Es uno de los rostros de las víctimas de la violencia en el Cauca. No sólo porque casi es asesinada por miembros del Ejército Nacional, que ya fueron condenados, sino porque sigue vigente en medio de la defensa de los derechos humanos y esto le ha ocasionado vivir con medidas de protección permanentes.

Como la de 1991, situaciones dramáticas siguen viviendo las comunidades indígenas del Cauca, para quienes la Comisión Interamericana de Derechos humanos (CIDH) pidió medidas cautelares el 10 de noviembre de este año, con el fin de que el Estado proteja a cuatro resguardos del norte del Cauca: Tacueyó, Jambaló, Toribío y San Francisco. A pesar de ello, el pasado 5 de diciembre Luis Éver Casamachín Yule fue asesinado en la finca San Rafael. Esta semana volvieron las amenazas a la hacienda: “Ya cayó uno, faltan tres”.

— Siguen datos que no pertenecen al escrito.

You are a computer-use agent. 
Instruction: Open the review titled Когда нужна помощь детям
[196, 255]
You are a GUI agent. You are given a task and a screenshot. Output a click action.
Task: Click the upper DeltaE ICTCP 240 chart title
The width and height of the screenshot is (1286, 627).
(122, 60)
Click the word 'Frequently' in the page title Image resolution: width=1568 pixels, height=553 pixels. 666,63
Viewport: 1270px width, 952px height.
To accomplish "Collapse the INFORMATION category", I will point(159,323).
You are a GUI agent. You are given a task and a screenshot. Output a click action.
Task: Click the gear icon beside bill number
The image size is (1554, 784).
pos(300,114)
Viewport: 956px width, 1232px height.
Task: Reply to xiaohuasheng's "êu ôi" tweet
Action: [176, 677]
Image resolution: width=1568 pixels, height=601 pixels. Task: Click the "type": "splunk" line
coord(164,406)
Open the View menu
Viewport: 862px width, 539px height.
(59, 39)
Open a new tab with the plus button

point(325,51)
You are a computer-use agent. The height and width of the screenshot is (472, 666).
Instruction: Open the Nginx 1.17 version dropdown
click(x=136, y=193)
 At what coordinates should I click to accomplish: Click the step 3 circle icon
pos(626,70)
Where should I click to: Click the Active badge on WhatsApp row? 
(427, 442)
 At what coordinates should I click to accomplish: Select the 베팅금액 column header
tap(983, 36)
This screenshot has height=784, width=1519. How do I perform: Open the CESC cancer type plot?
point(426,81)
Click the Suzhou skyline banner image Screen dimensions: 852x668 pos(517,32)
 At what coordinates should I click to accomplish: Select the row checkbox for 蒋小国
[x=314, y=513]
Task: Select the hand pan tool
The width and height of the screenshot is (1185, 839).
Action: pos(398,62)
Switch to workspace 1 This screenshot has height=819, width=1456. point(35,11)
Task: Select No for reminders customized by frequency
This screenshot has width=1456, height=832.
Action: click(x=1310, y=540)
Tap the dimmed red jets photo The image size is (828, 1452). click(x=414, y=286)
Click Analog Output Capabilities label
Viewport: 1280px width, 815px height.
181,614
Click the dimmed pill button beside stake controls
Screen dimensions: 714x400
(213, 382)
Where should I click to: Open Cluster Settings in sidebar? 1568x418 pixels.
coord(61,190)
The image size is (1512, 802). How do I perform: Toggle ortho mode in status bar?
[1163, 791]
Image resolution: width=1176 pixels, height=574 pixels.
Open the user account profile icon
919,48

Un ritual nasa y una misa recordarán mañana los 20 años exactos de esta barbarie. Hoy, en el norte del Cauca, comenzarán los homenajes póstumos y la recordación de las víctimas. Se presentará un informe de los avances y retrocesos de la reparación y se tomará un mandato de lo que harán las comunidades frente al incumplimiento del Gobierno. Todas estas actividades quieren dejar por sentado que la sangre allí regada fue como la semilla que fortaleció un movimiento indígena que sigue luchando por sus derechos.